Change the weighted rep­re­sen­ta­tion on the RUC. While all med­i­cal spe­cial­ties should be rep­re­sented, pri­mary care should have a vote that is weighted based on vol­ume of ser­vices.

Re­duce pay­ments over time for stan­dard­ized, well-es­tab­lished pro­ce­dures. One of the me­dia’s crit­i­cisms is that pro­ce­dure times ob­served in sur­gi­cal cen­ters are less than the times in the rel­a­tive-value unit, or RVU, cal­cu­la­tion, re­sult­ing in over­pay­ment. In fair­ness to the RUC, times in­clude pre- and post-pro­ce­dure work, which was not ob­served. That said, es­tab­lished pro­ce­dures hav­ing high vol­umes, grow­ing in­di­vid­ual ex­pe­ri­ence and more pro­fes­sion­als trained to per­form them should be paid grad­u­ally less as the rel­a­tive work also de­creases. For ex­am­ple, re­search on car­dio­vas­cu­lar ser­vices with high rates of vol­ume growth found that work RVUs for th­ese ser­vices have tended to stay the same or, in the case of echocar­dio­grams, in­crease.

Sim­plify work cal­cu­la­tions and pay for re­sults, not meth­ods. A sur­geon who re­moves a le­sion gets paid more if it turns out to be ma­lig­nant than if it is be­nign. (Fol­low- up con­sul­ta­tion for ad­di­tional treat­ment of ma­lig­nancy can be billed sep­a­rately). A sur­geon who re­moves an ap­pen­dix sus­pect­ing a pa­tient has ap­pen­dici­tis gets paid the same whether or not it is nor­mal on sub­se­quent patho­log­i­cal ex­am­i­na­tion. A der­ma­tol­o­gist gets paid the same re­gard­less of the method cho­sen to re­move a wart. A gas­troen­terol­o­gist is paid dif­fer­ent amounts for re­mov­ing a polyp de­pend­ing on the tech­nique. Do th­ese dif­fer­ences re­ally make sense? Elim­i­nate the ge­o­graphic prac­tice ad­just­ment for the work com­po­nent. Does it make sense that the time, ef­fort, judg­ment and stress are dif­fer­ent for the same ser­vice just be­cause it is per­formed in dif­fer­ent parts of the coun­try? The ad­just­ment ra­tio­nale for work comes from econ­o­mists who noted ge­o­graphic dif­fer­ences in hourly earn­ings of work­ers in pro­fes­sional oc­cu­pa­tions with five or more years of col­lege ed­u­ca­tion. They used th­ese dif­fer­ences as prox­ies to ad­just the physi­cian work com­po­nent. The con­cept is ir­ra­tional and should be elim­i­nated.

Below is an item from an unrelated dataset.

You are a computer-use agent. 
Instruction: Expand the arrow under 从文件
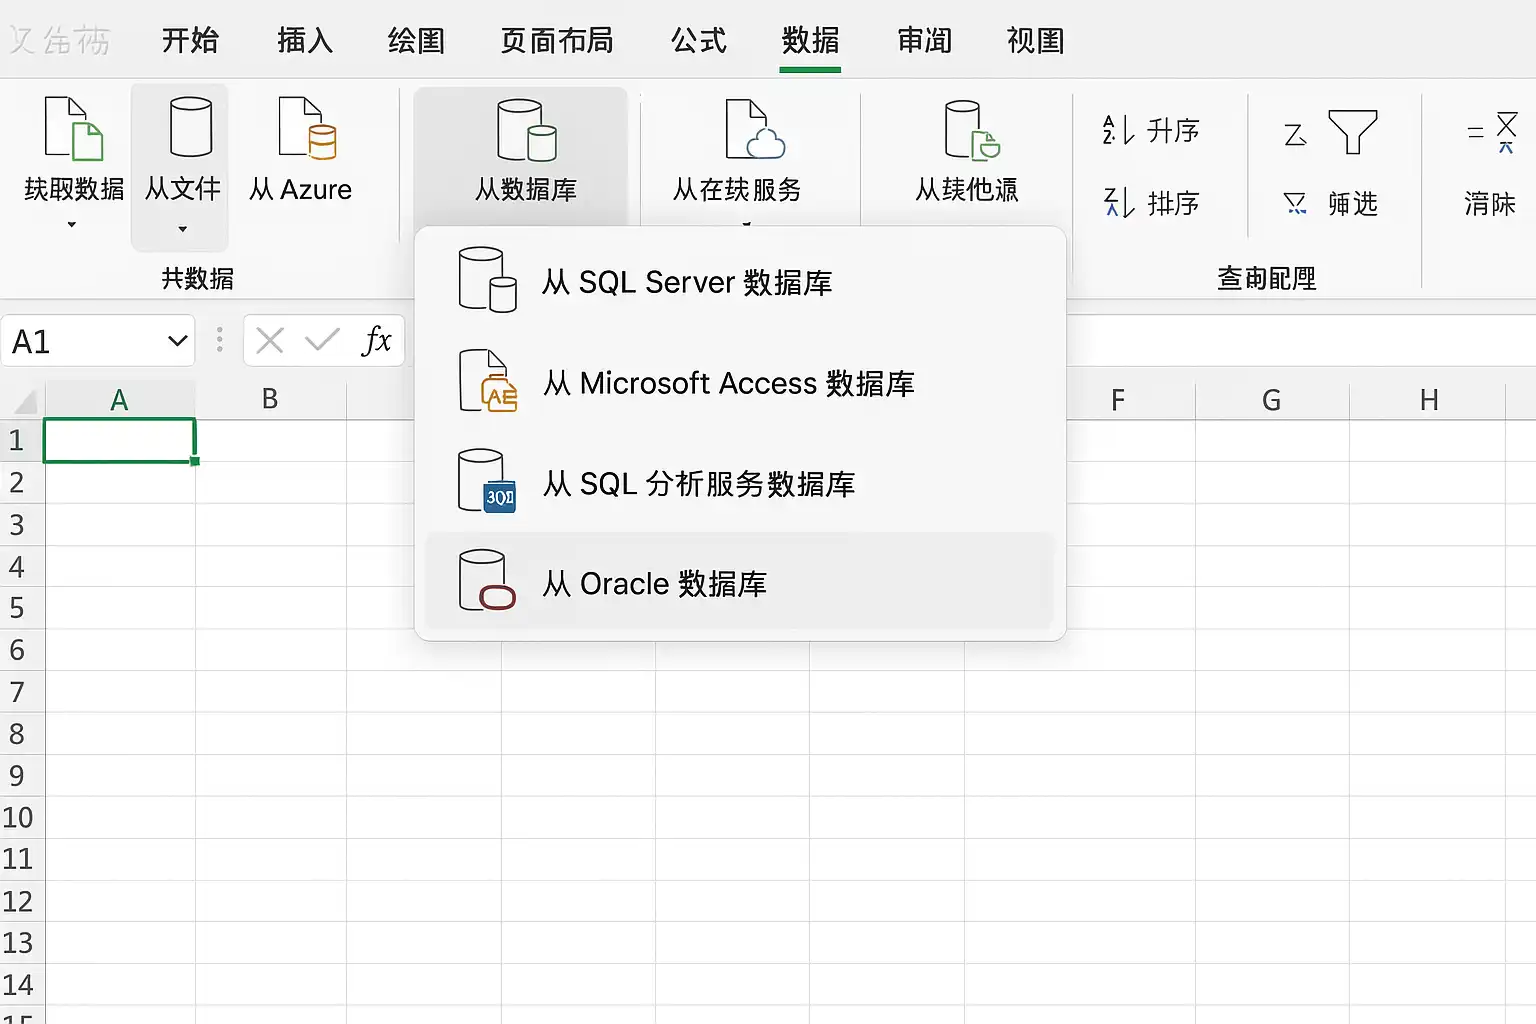[x=182, y=229]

Why the rush for change? Newer pay­ment schemes rely on RBRVS pay­ments. For ex­am­ple, global rates use cur­rent RBRVS cal­cu­la­tions as a start­ing point and the Physi­cian Qual­ity Re­port­ing Sys­tem pays re­wards based on a per­cent­age of Medi­care pay­ments. Both of th­ese meth­ods will con­tinue to un­der­pay pri­mary-care physi­cians at a time when they are in short sup­ply.

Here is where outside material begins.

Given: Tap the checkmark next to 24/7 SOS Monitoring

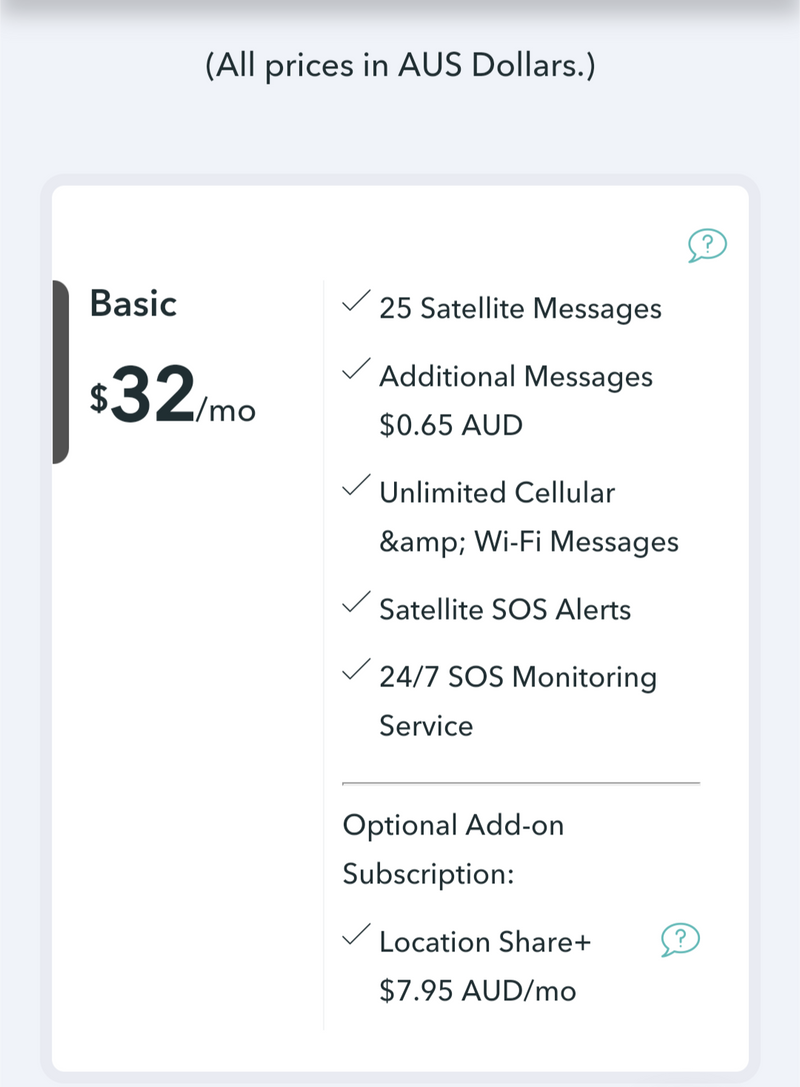Looking at the screenshot, I should 353,671.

What if the AMA balks at change? The CMS could set its own rates as it does for cer­tain pro­ce­dures and tan­gi­ble goods. An al­ter­na­tive is that af­ter Oct. 1, 2014, ICD-10 will be in gen­eral use; it comes with a list of pro­ce­dures as well as di­ag­nos­tic codes. Op­tions cer­tainly ex­ist, if we have the will to ex­er­cise them.